Moacyr Castro

Crônicas, reportagens e entrevistas.

2008Crônicas

Fantasiar é preciso

Saibam todos quantos estas linhas lerem que o mundo perdeu o único homem capaz de, um dia, definir esta nossa profissão de contar a história à queima-roupa. Tudo porque, numa manhã de poucos fatos e muitos repórteres parados, eu já estava a ponto de explodir de impaciência, quando…

… quando a jornalista Irene Vucovix, o melhor texto do Estadão, chegou e eu não tinha uma história à altura de sua arte para escrever. Antes que ela chegasse à minha mesa, tocou o telefone ponta-a-ponta com a Central de Polícia.

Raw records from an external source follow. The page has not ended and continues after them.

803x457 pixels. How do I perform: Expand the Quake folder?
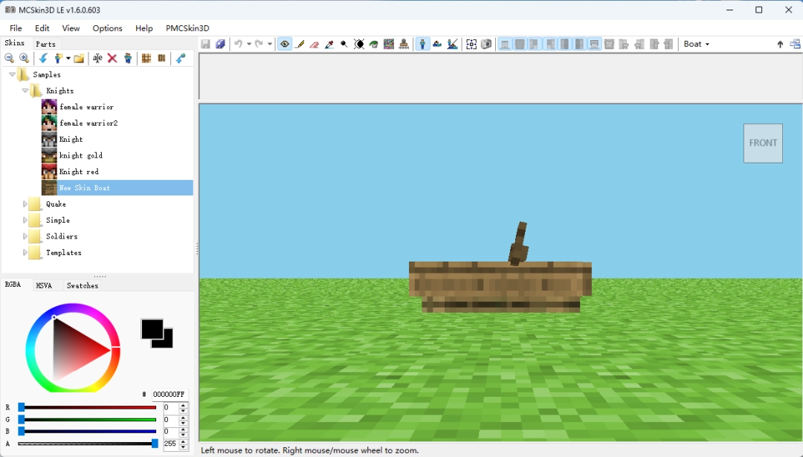pos(23,204)
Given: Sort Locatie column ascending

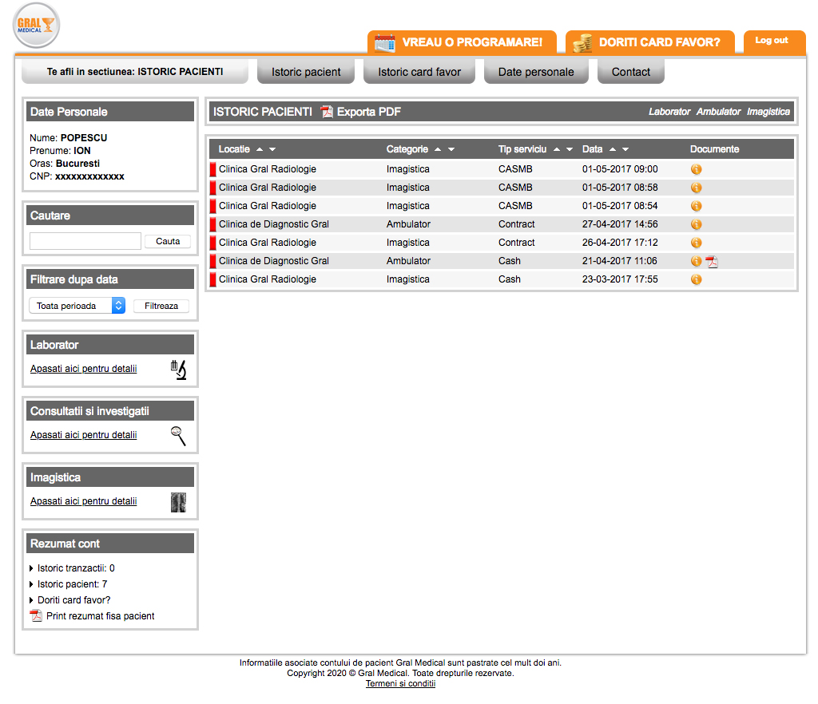Looking at the screenshot, I should pos(260,149).
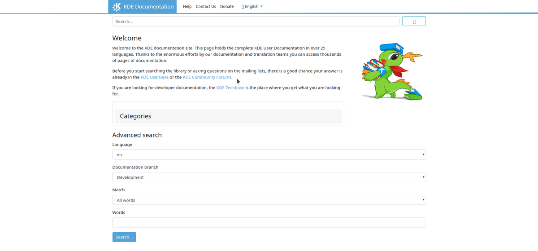Viewport: 538px width, 251px height.
Task: Focus the top Search... text field
Action: pyautogui.click(x=256, y=22)
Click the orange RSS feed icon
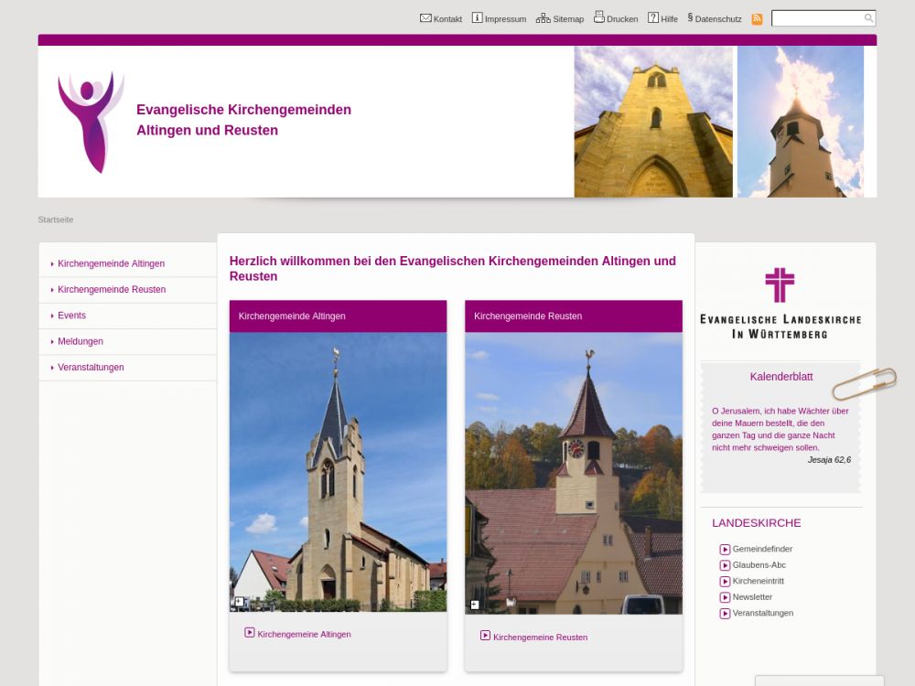The width and height of the screenshot is (915, 686). pos(757,19)
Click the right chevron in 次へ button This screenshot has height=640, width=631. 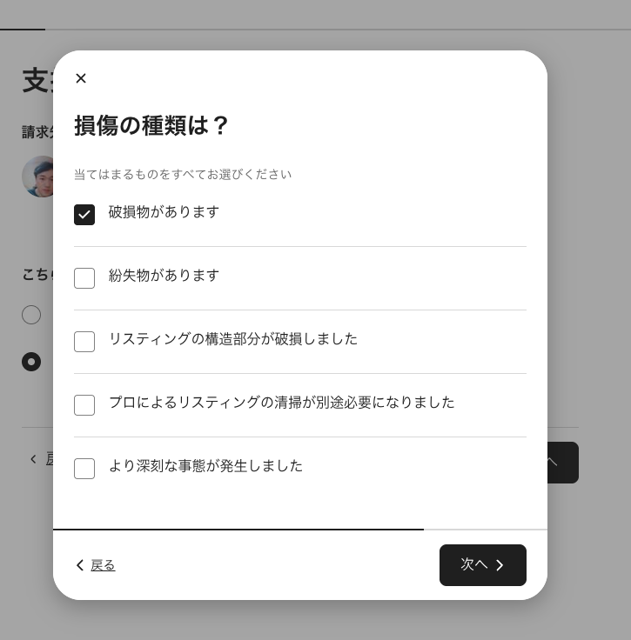coord(500,565)

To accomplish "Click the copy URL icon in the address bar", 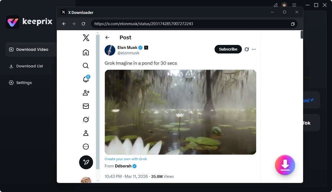I will pyautogui.click(x=293, y=24).
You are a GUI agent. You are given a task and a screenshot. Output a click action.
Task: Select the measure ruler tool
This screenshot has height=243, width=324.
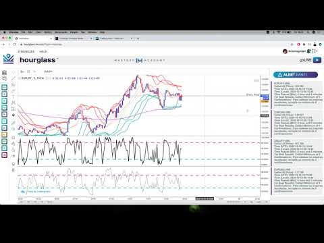click(x=14, y=123)
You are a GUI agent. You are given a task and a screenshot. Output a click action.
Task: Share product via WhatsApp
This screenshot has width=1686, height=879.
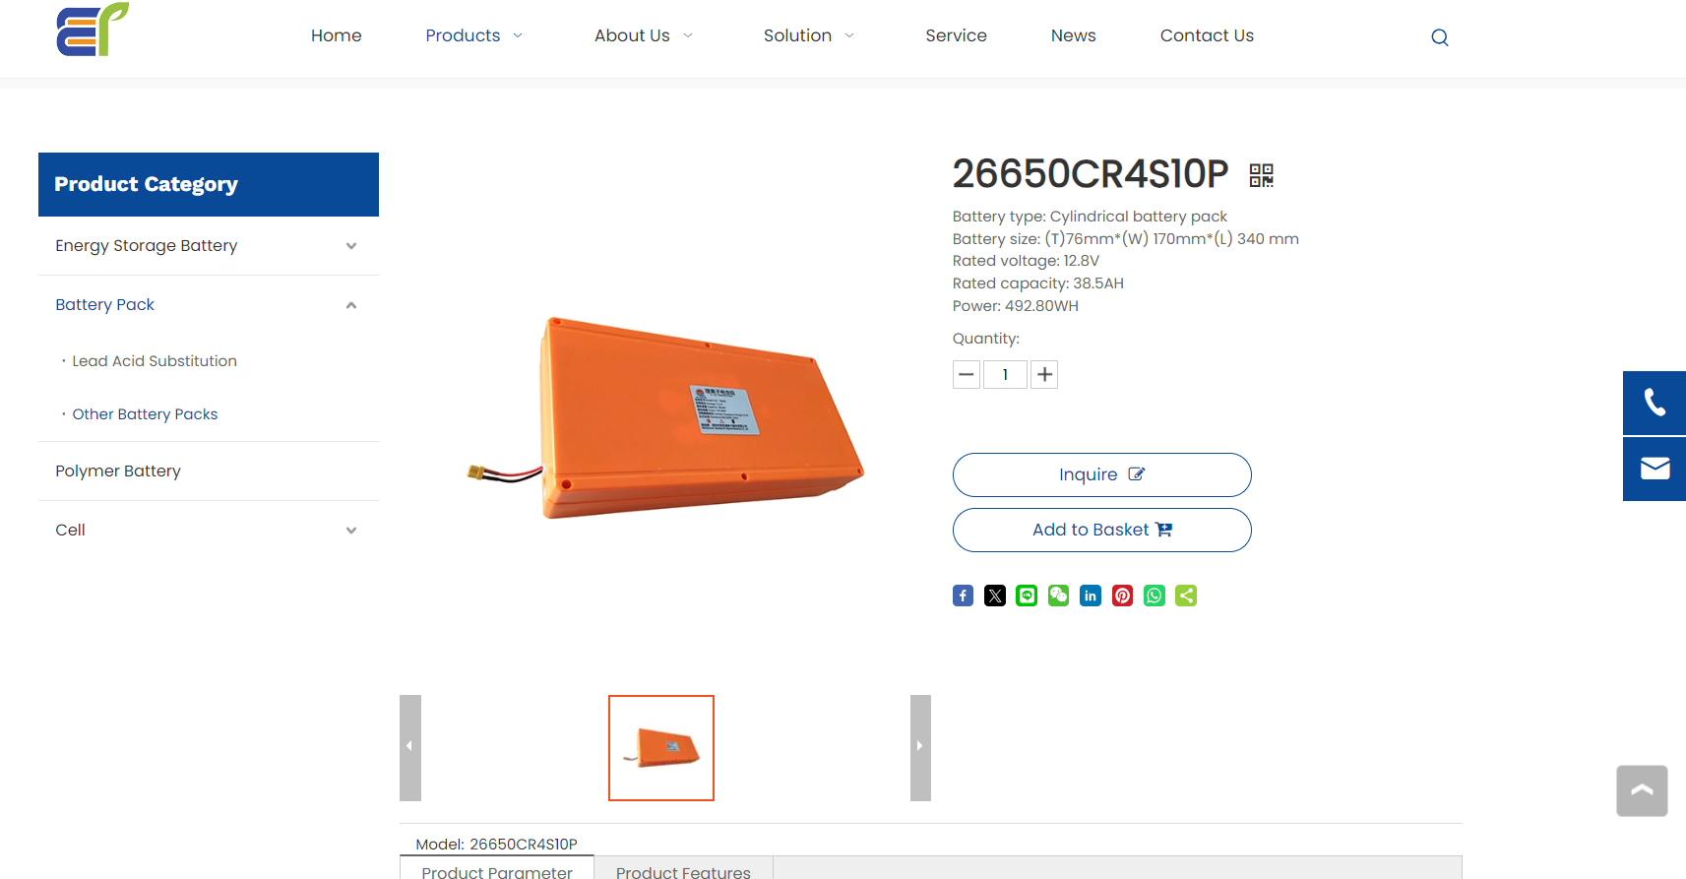click(1155, 596)
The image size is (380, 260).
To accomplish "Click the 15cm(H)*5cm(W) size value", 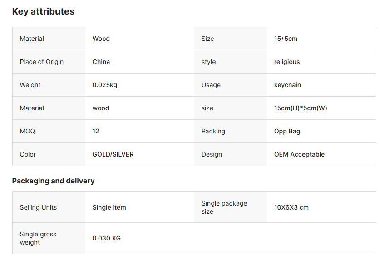I will [301, 108].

Era o Soares, velha pantera cor-de-rosa, figura adorável: “Chefe, um caminhão perdeu os freios numa ladeira em Itaquera e passou por cima de um monte de crianças que acabaram de sair da escola!”

A explosão de impaciência virou explosão de… alegria!? Nunca tantos olharam com tanto espanto para tão poucos, eu, que até ali estava diante de um bando de repórteres à espera de uma boa pauta. Não sei quem, mas alguém de São Paulo ligou para meu irmão Roberto Godoy, constatando que eu estava louco. Afinal, como exultar daquele jeito diante de uma tragédia como aquela.

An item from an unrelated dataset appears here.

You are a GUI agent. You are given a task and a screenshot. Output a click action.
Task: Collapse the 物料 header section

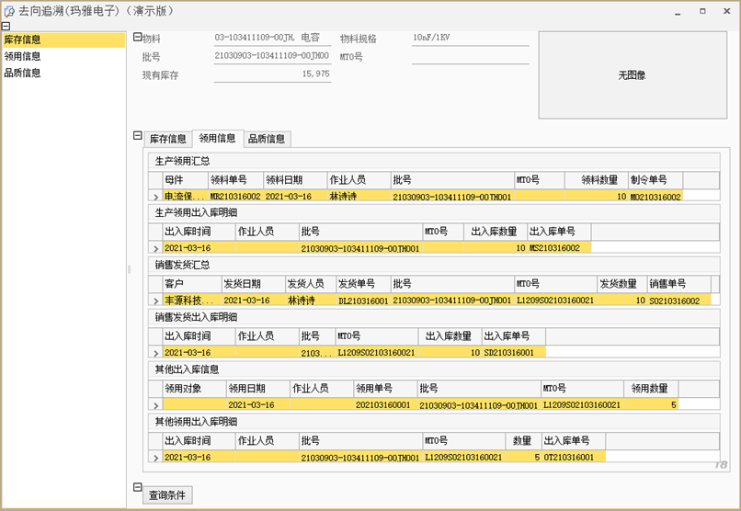click(138, 38)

“Seuroberto”, como dizia minha avó, sem dizer nada, convidou-me, e àquela santa, para um fim-de-semana em Campinas. Fomos. Após o almoço no Mineiro, na Zé Paulino, seguimos para um lugar no fim da Avenida Brasil. Lá, nos esperava mestre Maurício Knobel, uma das maiores autoridades mundiais em psicologia, trazido para honrar Campinas por uma das maiores autoridades mundiais em semear universidades, Zeferino Vaz, magnífico reitor do “Sítio do Zefa”, como chamávamos sua Unicamp.

Diante de um grupo de repórteres adrede convidados, ele já sabia do meu “caso’, relatado pelo “Seoroberto” – daí aquela seção de descarrego, então uma atividade séria. Doutor Knobel me fez repetir o drama vivido naquela manhã, recheado sobre o meu dia-a-dia de trabalho no jornalão da família Mesquita.

Como ninguém se espantasse com o meu “caso”, o diagnóstico do mestre foi perfeito e valeu para todos nós reunidos à sua frente:

— Em qualquer lugar que haja muita gente, vocês são incapazes de se juntar a outras pessoas. Agrupam-se e formam clãs. A obrigação de viver em atrito constante com a verdade, de só buscar a verdade, os impede de fantasiar um pouco a vida, de acreditar no enredo de um bom romance. ‘Se não é verdade, não me interessa’”!

Na mosca.

Mas na minha fantasia, começo a crer que ele não partiu.

Pregado no poste: “E as obras do Culto à Ciência?”